In the operating room, it was confirmed that the previous patch for ASD was placed between the RA and IVC orifice. This prevented the progression of the blood flow from the IVC to the RA and instead caused the unsaturated venous flow to directly proceed into the LA. Thus, the previous patch was removed, and a repatch closure of the interatrial septal defect near the IVC was performed. An intraoperative TOE was performed immediately and showed no residual shunt flow.

After a favourable postoperative course, the patient was discharged from the hospital without any medications. The surgical correction of the IVC drainage was confirmed in a follow-up CT scan, and her symptoms significantly improved. Six months later, the patient could exercise much more than before without any shortness of breath. She was also doing well without any neurological complications.

Discussion

Atrial septal defect is a common congenital heart defect. The sinus venosus type of ASD is a rare form, accounting for 5–10% of all ASD types. If a large defect is left untreated, prolonged left-to-right shunting and excessive pulmonary blood flow may lead to right-sided heart failure, pulmonary hypertension, and Eisenmenger syndrome. Surgical closure is considered a required treatment. Remnant intracardiac shunt or improper closure of ASD can cause persistent left-to-right shunt flow and subsequent heart failure, which can be a more common complication of intracardiac shunt after surgical correction of ASD. In those cases, the sign of right heart strain is mostly observed. In this case, we cannot detect any sign of volume or pressure overload in the right heart, which made it more difficult to suspect an intracardiac shunt as a diagnosis.

Regarding the patient from this study, although her past surgical records could not be retrieved, it can be presumed that the surgical patch was placed between the RA and IVC by an inappropriate IVC cannulation during surgery.
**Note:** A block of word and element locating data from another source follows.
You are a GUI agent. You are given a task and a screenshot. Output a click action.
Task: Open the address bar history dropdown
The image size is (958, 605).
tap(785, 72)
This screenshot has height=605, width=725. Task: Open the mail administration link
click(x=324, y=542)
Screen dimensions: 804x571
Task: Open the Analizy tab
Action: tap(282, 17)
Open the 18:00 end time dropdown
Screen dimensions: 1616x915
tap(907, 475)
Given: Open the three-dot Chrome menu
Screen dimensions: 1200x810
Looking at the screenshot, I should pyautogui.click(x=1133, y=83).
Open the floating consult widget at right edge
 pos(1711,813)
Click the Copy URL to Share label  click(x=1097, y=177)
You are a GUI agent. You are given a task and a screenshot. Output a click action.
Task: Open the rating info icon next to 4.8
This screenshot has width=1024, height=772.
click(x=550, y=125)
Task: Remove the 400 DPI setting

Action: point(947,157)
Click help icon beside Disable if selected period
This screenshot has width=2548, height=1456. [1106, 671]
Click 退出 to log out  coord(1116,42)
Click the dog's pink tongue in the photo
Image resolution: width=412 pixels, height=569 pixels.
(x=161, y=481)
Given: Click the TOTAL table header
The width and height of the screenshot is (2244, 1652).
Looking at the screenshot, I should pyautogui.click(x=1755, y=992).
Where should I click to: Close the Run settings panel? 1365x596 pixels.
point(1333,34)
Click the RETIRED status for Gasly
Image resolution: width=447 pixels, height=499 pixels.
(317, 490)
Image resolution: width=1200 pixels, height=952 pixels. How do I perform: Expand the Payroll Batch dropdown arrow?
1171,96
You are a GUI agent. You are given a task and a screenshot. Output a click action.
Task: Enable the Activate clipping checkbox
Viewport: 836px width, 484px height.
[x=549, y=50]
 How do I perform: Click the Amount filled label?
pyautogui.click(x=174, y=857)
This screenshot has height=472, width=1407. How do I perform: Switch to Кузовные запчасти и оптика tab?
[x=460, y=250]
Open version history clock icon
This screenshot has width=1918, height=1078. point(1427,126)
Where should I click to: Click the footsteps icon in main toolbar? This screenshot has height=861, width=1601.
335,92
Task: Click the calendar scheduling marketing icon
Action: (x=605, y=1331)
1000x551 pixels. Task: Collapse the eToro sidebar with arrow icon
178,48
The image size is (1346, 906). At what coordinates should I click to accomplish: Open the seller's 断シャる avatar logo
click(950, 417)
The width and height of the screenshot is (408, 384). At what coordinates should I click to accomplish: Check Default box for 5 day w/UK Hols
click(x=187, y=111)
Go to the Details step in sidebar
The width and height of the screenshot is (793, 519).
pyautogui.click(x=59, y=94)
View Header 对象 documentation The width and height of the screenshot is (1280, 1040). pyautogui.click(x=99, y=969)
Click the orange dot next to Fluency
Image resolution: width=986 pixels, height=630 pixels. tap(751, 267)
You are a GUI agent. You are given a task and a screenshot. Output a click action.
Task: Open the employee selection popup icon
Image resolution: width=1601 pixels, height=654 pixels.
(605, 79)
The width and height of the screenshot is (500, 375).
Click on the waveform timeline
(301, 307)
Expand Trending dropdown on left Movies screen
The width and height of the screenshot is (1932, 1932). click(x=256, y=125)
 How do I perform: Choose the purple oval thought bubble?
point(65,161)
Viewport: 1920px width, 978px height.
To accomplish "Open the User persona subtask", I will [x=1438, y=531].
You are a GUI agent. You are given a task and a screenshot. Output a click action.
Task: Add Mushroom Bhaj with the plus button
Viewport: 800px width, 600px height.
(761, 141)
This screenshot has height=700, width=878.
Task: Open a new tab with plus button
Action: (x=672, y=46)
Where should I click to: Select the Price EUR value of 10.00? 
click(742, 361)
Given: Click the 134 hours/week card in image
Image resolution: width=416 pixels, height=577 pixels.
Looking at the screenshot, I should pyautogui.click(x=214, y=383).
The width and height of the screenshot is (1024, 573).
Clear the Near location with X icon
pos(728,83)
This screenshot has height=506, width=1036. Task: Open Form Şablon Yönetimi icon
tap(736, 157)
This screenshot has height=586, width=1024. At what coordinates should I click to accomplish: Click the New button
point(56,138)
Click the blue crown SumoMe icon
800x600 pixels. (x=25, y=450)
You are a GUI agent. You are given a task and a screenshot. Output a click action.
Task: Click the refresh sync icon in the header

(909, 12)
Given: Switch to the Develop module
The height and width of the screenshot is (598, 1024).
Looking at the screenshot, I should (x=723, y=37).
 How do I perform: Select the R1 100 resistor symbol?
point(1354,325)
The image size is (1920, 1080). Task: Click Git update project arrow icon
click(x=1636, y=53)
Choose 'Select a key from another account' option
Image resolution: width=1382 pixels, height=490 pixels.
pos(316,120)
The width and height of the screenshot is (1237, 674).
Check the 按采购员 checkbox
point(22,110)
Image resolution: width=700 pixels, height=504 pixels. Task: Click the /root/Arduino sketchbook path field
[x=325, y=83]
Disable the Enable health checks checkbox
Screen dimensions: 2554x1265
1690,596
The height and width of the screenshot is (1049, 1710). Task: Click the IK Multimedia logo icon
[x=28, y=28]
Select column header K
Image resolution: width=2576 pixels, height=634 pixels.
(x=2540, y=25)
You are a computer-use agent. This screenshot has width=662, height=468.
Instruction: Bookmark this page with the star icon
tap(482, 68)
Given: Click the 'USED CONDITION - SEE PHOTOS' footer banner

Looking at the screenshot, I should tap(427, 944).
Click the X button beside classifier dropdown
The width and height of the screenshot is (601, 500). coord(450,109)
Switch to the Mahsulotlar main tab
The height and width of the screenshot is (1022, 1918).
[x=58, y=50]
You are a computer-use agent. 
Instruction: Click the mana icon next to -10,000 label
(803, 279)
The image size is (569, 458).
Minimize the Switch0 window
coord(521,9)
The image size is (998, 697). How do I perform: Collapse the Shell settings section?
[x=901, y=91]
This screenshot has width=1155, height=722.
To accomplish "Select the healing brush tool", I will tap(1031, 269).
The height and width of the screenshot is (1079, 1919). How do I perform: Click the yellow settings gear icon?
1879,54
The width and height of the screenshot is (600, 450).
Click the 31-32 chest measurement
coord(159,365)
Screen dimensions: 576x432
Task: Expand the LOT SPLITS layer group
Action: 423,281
In paediatric surgery, the application of TOE can be more difficult in adults. Cardiac CT or MRI can be alternative diagnostic tools; however, they also have some limitations. Children might require general anaesthesia for these imaging modalities. Echocardiography with agitated saline is a feasible option. The injection of a contrast through the lower extremities can provide a clearer understanding of the anatomical structures of IVC and both atria. If an individual has adequate echocardiographic windows, TTE with saline contrast test may provide a clue for the diagnosis. Unfortunately, this patient had poor acoustic windows, especially the subcostal view. If the diagnosis by TTE is insufficient because of the inadequate visualization of relevant structures, TOE must be considered for visualization of the structures of IVC and both atria.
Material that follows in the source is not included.